Figure 1: Dependency Network for the First Mining Structure with SCORE_METHOD = 4
DependencyNetworkView1

                The mining structure based on sp_spaceused also turned up some unexpectedly strong relationships between IOCompletionRequestAddress with the IOPendingMSTicks, SizeOnDiskBytes and Unused columns, while the last of these was also closely related to SchedulerAddress. By looking up the specific addresses we could probably pinpoint other memory and thread bottlenecks that otherwise might not come to light. Some of the other unusual links included those between Minute and Rows from sp_spaceused, which might point to a change in the number of rows being generated in a database at a particular time of the hour, as well as between Name and CntrValue, which indicates that a particular database was strongly correlated to changes in performance. FileHandleID also had some of the other leading links, such as with measures of IO like NumOfWrites, SizeOnDiskBytes, NumOfBytesWritten and IOStallWriteMs – which curiously did not have strong links with similar measures like DatabaseID and FileID. 
               Strangely, the strongest links for the second mining structure (based on dm_os_wait_stats) were almost a mirror image, with DatabaseID being tightly linked to the same columns FileHandleID was in the first structure. I cannot speculate as to why DatabaseID from was weakly linked in the first but not the second, since it corresponds closely to FileHandleID from the same table, dm_io_virtual_file_stats,  but this at least confirms that specific database files were closely correlated to certain measures of IO. This time, SchedulerAddress was correlated with IOPendingMSTicks, which in turn was strongly linked to CPUTicks, Minute and Hour; my first guess would be that some particular block of memory was causing IO stress at particular times, perhaps when the SSIS job was running. This would dovetail nicely with the high RAM consumption I witnessed during the data collection process, which led to spikes in IO rather than constant IO stress I expected, due to repetitive hits on the page files. IOCompletionRequestAddress was also significantly correlated with MaxWaitTimeMS.
               All of this was gleaned from the Dependency Network, which provides no statistics. It has the advantage of being easy on the eyes, which makes it the ideal visualization tool to begin with when interpreting the results of many SSDM algorithms. If we’re using Decision Trees, we can dig down to greater levels of detail with the Microsoft Tree Viewer and the Generic Content Tree Viewer, both of which I’ve touched on in the last two posts. Linear Regression also uses the Tree Viewer but several of the controls within it are of no use, since that algorithm produces trees of just one node. When we’re dealing with Continuous data, the Mining Legend will appear like the example in Figure 2 to supply us with the regression equation, but that’s a topic we already discussed in the last tutorial. If we’re working with Continuous data in Decision Trees, we may see a node structure like the one below.

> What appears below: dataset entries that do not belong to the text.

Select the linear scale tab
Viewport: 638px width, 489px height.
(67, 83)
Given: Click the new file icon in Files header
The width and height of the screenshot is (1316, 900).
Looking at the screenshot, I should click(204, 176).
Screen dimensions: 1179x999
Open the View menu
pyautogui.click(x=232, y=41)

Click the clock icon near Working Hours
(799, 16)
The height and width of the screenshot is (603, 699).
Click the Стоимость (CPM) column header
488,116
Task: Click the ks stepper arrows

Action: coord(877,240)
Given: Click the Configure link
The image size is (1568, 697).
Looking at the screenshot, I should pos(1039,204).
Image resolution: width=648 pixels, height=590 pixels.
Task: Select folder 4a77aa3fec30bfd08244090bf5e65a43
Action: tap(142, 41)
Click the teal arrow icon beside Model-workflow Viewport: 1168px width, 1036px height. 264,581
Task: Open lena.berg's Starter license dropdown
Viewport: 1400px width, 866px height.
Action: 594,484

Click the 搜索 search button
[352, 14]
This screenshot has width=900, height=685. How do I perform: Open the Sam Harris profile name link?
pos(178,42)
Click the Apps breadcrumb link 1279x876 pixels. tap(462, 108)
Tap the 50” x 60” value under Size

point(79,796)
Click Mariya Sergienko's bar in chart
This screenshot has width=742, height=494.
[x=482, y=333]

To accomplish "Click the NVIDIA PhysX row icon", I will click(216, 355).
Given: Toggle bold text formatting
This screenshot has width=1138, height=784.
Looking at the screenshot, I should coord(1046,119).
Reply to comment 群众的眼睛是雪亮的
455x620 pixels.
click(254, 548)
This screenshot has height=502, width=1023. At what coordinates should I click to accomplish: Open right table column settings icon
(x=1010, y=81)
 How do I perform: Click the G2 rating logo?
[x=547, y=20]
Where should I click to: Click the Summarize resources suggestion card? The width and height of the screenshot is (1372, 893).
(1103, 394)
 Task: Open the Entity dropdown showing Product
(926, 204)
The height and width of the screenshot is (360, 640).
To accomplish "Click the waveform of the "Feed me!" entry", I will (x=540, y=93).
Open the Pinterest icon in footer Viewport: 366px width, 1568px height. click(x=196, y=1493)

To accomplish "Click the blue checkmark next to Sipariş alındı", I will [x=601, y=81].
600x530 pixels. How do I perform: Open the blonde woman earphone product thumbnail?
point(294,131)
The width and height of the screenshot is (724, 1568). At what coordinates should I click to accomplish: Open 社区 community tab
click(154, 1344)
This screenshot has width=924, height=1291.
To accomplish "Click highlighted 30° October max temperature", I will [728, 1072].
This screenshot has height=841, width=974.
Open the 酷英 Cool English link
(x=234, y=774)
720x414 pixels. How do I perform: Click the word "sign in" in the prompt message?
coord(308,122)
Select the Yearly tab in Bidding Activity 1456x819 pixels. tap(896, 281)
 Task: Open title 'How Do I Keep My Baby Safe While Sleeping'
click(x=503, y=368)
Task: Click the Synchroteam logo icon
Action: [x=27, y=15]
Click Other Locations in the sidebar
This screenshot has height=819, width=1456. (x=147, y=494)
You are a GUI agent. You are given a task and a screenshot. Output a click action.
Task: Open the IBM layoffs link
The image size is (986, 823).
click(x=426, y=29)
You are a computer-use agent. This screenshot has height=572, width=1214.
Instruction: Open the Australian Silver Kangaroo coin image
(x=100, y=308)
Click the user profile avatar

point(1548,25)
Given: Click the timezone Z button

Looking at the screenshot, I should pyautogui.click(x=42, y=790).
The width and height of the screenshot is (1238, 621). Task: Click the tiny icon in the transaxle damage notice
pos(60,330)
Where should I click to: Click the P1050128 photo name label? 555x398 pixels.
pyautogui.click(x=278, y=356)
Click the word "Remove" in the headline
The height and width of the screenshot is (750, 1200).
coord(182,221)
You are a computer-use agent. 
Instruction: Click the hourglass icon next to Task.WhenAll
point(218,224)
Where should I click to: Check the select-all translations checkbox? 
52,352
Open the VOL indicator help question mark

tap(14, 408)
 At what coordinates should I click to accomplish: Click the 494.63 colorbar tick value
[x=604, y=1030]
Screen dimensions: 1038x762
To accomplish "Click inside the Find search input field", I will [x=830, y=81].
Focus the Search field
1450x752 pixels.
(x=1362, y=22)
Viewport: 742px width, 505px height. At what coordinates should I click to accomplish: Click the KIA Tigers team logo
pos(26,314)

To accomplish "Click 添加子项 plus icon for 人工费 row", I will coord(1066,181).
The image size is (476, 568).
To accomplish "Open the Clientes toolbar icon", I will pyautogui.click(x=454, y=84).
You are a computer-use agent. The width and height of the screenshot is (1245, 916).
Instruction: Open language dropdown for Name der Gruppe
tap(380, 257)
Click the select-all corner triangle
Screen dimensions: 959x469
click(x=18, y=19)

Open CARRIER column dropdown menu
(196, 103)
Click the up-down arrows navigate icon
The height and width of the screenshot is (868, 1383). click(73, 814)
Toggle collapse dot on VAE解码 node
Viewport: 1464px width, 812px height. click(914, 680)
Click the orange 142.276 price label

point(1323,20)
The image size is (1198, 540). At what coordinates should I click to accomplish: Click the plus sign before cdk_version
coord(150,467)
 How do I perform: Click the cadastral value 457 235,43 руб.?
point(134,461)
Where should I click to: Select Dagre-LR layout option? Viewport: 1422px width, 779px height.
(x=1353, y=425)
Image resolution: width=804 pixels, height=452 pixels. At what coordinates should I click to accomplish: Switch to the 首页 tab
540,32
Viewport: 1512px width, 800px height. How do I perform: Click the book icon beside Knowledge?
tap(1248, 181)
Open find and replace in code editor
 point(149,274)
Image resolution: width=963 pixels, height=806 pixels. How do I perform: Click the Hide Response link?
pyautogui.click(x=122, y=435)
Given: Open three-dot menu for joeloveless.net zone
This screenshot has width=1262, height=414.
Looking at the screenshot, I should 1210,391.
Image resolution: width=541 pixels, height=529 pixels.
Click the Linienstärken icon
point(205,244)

Figure 2: Some Microsoft Tree Viewer Output for the Second Mining Structure
DTDiagram2

                The statistical importance of the attributes drops as you move from left to right in the tree structure, with the (All) node being most significant. The nodes can be expanded and collapsed with mouse clicks, while the Show Level and Default Expansion controls determine how many levels are displayed in each tree, which can be quite complicated in other projects. In this example, we’re checking out the attributes and values most likely to determine the value of SignalWaitTimeMs from the mining structure built on the dm_os_wait_stats view. You can also select the Background dropdown to highlight nodes in order of the coefficients of the input column you’ve selected, with the highest values shaded in blue and the lowest ranging from grey to white. The diamonds depict the node’s statistical variance, so that as BOL puts it, “A thinner diamond indicates that the node can create a more accurate prediction.” When you’re working with Discrete data, the nodes will be accompanied by histograms rather than diamond charts.

Figure 3: Microsoft Tree Viewer for the Third Mining Structure

DTModel3Diagram

                Personally, I find the histograms for these Discrete attributes harder to read, since the colors contrast with each other and the Mining Legend cannot be ordered by the highest or lowest probabilities. For example, the highest value for LastExecutionTime is in yellow, but it corresponds to the fourth row in the Mining Legend despite having the highest probability. Figure 3 was typical with the results I received from Decision Trees when working with Discrete attributes. As you can see, the relationships SSDM decides to focus on are not always useful; like the ones for SchedulerAddress above, many of them are based on NOT values which only tell us that a particular column has a high probability of being any one of a wide range of other values. Many of the other trees returned for this mining structure and others I’ve practiced on in the past are also prone to cluttering with comparisons against Missing values, which in many circumstances may be a bogus comparison against attributes or values artificially eliminated through feature selection.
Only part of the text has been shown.